## WHAT THIS TASK INVOLVES
In this exercise, set down every entry that follows exactly as it appears.

"""

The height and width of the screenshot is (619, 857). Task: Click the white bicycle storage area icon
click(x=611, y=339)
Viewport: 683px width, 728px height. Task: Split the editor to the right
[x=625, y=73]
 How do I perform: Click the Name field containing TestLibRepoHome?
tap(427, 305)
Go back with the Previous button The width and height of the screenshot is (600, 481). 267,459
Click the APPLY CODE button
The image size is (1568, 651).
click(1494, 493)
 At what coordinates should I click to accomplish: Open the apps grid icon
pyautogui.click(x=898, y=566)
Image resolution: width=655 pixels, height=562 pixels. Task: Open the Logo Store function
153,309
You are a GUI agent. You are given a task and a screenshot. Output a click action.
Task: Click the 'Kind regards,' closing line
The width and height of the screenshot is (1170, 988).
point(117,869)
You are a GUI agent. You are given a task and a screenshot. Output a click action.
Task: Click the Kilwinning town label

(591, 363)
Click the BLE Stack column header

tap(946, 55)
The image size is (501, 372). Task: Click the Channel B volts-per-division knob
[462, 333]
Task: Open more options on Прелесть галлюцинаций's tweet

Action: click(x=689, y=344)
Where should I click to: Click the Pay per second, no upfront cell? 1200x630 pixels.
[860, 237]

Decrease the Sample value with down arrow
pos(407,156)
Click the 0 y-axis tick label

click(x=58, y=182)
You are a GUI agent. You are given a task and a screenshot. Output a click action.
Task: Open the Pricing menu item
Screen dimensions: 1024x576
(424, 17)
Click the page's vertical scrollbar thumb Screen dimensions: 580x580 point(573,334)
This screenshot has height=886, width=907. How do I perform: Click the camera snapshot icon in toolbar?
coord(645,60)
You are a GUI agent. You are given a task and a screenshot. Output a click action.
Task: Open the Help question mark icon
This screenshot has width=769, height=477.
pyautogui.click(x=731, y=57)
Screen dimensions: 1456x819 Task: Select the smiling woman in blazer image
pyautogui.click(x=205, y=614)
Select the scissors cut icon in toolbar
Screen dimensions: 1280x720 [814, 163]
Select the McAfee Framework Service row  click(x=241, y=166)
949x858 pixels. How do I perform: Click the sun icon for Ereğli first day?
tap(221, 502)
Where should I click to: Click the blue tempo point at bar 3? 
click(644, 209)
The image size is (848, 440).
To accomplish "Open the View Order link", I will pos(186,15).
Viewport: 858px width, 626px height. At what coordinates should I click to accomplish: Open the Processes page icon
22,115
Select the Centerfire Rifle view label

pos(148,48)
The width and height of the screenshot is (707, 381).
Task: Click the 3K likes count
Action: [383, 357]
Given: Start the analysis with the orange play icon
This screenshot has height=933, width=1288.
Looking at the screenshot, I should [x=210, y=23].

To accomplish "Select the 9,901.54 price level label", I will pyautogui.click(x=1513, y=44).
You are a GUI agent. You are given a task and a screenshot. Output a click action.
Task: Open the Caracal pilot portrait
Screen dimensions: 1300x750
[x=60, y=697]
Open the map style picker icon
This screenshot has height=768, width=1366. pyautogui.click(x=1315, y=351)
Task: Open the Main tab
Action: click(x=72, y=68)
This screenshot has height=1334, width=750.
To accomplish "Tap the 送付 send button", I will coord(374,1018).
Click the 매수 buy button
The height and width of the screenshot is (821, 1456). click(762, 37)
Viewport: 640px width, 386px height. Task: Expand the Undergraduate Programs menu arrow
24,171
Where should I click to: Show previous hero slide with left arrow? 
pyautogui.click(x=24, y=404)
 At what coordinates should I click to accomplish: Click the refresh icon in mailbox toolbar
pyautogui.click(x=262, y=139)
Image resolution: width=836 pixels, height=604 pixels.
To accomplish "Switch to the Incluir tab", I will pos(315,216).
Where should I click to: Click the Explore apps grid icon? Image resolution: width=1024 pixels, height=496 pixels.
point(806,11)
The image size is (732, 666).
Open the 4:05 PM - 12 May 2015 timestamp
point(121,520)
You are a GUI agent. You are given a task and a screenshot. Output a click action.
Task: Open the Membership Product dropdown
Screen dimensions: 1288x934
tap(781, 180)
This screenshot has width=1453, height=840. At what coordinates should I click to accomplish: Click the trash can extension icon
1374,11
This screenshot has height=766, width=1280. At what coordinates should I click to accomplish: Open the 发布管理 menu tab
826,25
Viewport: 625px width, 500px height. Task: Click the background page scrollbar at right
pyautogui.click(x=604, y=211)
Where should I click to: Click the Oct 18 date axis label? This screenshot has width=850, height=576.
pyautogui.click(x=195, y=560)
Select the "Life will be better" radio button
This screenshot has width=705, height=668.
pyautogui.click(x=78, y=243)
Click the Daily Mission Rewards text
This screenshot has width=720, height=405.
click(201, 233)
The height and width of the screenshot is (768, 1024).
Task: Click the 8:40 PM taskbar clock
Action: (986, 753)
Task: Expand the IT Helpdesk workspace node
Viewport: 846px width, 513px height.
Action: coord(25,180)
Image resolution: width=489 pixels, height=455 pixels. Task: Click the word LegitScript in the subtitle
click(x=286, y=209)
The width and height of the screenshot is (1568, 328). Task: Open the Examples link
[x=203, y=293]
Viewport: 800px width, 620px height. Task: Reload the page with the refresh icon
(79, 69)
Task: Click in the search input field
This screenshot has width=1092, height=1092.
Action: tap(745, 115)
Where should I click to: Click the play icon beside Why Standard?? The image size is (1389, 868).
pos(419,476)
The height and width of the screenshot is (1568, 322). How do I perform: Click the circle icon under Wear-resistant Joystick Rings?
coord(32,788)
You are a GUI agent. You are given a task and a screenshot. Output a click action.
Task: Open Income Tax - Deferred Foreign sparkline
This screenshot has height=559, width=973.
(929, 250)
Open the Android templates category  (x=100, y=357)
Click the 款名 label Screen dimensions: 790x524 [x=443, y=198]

"""

## YOUR RESPONSE
The height and width of the screenshot is (619, 857). Task: Click the white bicycle storage area icon
click(x=611, y=339)
Viewport: 683px width, 728px height. Task: Split the editor to the right
[x=625, y=73]
 How do I perform: Click the Name field containing TestLibRepoHome?
tap(427, 305)
Go back with the Previous button The width and height of the screenshot is (600, 481). 267,459
Click the APPLY CODE button
The image size is (1568, 651).
click(1494, 493)
 At what coordinates should I click to accomplish: Open the apps grid icon
pyautogui.click(x=898, y=566)
Image resolution: width=655 pixels, height=562 pixels. Task: Open the Logo Store function
153,309
You are a GUI agent. You are given a task and a screenshot. Output a click action.
Task: Click the 'Kind regards,' closing line
The width and height of the screenshot is (1170, 988).
point(117,869)
You are a GUI agent. You are given a task and a screenshot. Output a click action.
Task: Click the Kilwinning town label

(591, 363)
Click the BLE Stack column header

tap(946, 55)
The image size is (501, 372). Task: Click the Channel B volts-per-division knob
[462, 333]
Task: Open more options on Прелесть галлюцинаций's tweet

Action: click(x=689, y=344)
Where should I click to: Click the Pay per second, no upfront cell? 1200x630 pixels.
[860, 237]

Decrease the Sample value with down arrow
pos(407,156)
Click the 0 y-axis tick label

click(x=58, y=182)
You are a GUI agent. You are given a task and a screenshot. Output a click action.
Task: Open the Pricing menu item
Screen dimensions: 1024x576
(424, 17)
Click the page's vertical scrollbar thumb Screen dimensions: 580x580 point(573,334)
This screenshot has height=886, width=907. How do I perform: Click the camera snapshot icon in toolbar?
coord(645,60)
You are a GUI agent. You are given a task and a screenshot. Output a click action.
Task: Open the Help question mark icon
This screenshot has width=769, height=477.
pyautogui.click(x=731, y=57)
Screen dimensions: 1456x819 Task: Select the smiling woman in blazer image
pyautogui.click(x=205, y=614)
Select the scissors cut icon in toolbar
Screen dimensions: 1280x720 [814, 163]
Select the McAfee Framework Service row  click(x=241, y=166)
949x858 pixels. How do I perform: Click the sun icon for Ereğli first day?
tap(221, 502)
Where should I click to: Click the blue tempo point at bar 3? 
click(644, 209)
The image size is (848, 440).
To accomplish "Open the View Order link", I will pos(186,15).
Viewport: 858px width, 626px height. At what coordinates should I click to accomplish: Open the Processes page icon
22,115
Select the Centerfire Rifle view label

pos(148,48)
The width and height of the screenshot is (707, 381).
Task: Click the 3K likes count
Action: [383, 357]
Given: Start the analysis with the orange play icon
This screenshot has height=933, width=1288.
Looking at the screenshot, I should [x=210, y=23].

To accomplish "Select the 9,901.54 price level label", I will pyautogui.click(x=1513, y=44).
You are a GUI agent. You are given a task and a screenshot. Output a click action.
Task: Open the Caracal pilot portrait
Screen dimensions: 1300x750
[x=60, y=697]
Open the map style picker icon
This screenshot has height=768, width=1366. pyautogui.click(x=1315, y=351)
Task: Open the Main tab
Action: click(x=72, y=68)
This screenshot has height=1334, width=750.
To accomplish "Tap the 送付 send button", I will coord(374,1018).
Click the 매수 buy button
The height and width of the screenshot is (821, 1456). click(762, 37)
Viewport: 640px width, 386px height. Task: Expand the Undergraduate Programs menu arrow
24,171
Where should I click to: Show previous hero slide with left arrow? 
pyautogui.click(x=24, y=404)
 At what coordinates should I click to accomplish: Click the refresh icon in mailbox toolbar
pyautogui.click(x=262, y=139)
Image resolution: width=836 pixels, height=604 pixels.
To accomplish "Switch to the Incluir tab", I will pos(315,216).
Where should I click to: Click the Explore apps grid icon? Image resolution: width=1024 pixels, height=496 pixels.
point(806,11)
The image size is (732, 666).
Open the 4:05 PM - 12 May 2015 timestamp
point(121,520)
You are a GUI agent. You are given a task and a screenshot. Output a click action.
Task: Open the Membership Product dropdown
Screen dimensions: 1288x934
tap(781, 180)
This screenshot has width=1453, height=840. At what coordinates should I click to accomplish: Click the trash can extension icon
1374,11
This screenshot has height=766, width=1280. At what coordinates should I click to accomplish: Open the 发布管理 menu tab
826,25
Viewport: 625px width, 500px height. Task: Click the background page scrollbar at right
pyautogui.click(x=604, y=211)
Where should I click to: Click the Oct 18 date axis label? This screenshot has width=850, height=576.
pyautogui.click(x=195, y=560)
Select the "Life will be better" radio button
This screenshot has width=705, height=668.
pyautogui.click(x=78, y=243)
Click the Daily Mission Rewards text
This screenshot has width=720, height=405.
click(201, 233)
The height and width of the screenshot is (768, 1024).
Task: Click the 8:40 PM taskbar clock
Action: (986, 753)
Task: Expand the IT Helpdesk workspace node
Viewport: 846px width, 513px height.
Action: coord(25,180)
Image resolution: width=489 pixels, height=455 pixels. Task: Click the word LegitScript in the subtitle
click(x=286, y=209)
The width and height of the screenshot is (1568, 328). Task: Open the Examples link
[x=203, y=293]
Viewport: 800px width, 620px height. Task: Reload the page with the refresh icon
(79, 69)
Task: Click in the search input field
This screenshot has width=1092, height=1092.
Action: tap(745, 115)
Where should I click to: Click the play icon beside Why Standard?? The image size is (1389, 868).
pos(419,476)
The height and width of the screenshot is (1568, 322). How do I perform: Click the circle icon under Wear-resistant Joystick Rings?
coord(32,788)
You are a GUI agent. You are given a task and a screenshot. Output a click action.
Task: Open Income Tax - Deferred Foreign sparkline
This screenshot has height=559, width=973.
(929, 250)
Open the Android templates category  (x=100, y=357)
Click the 款名 label Screen dimensions: 790x524 [x=443, y=198]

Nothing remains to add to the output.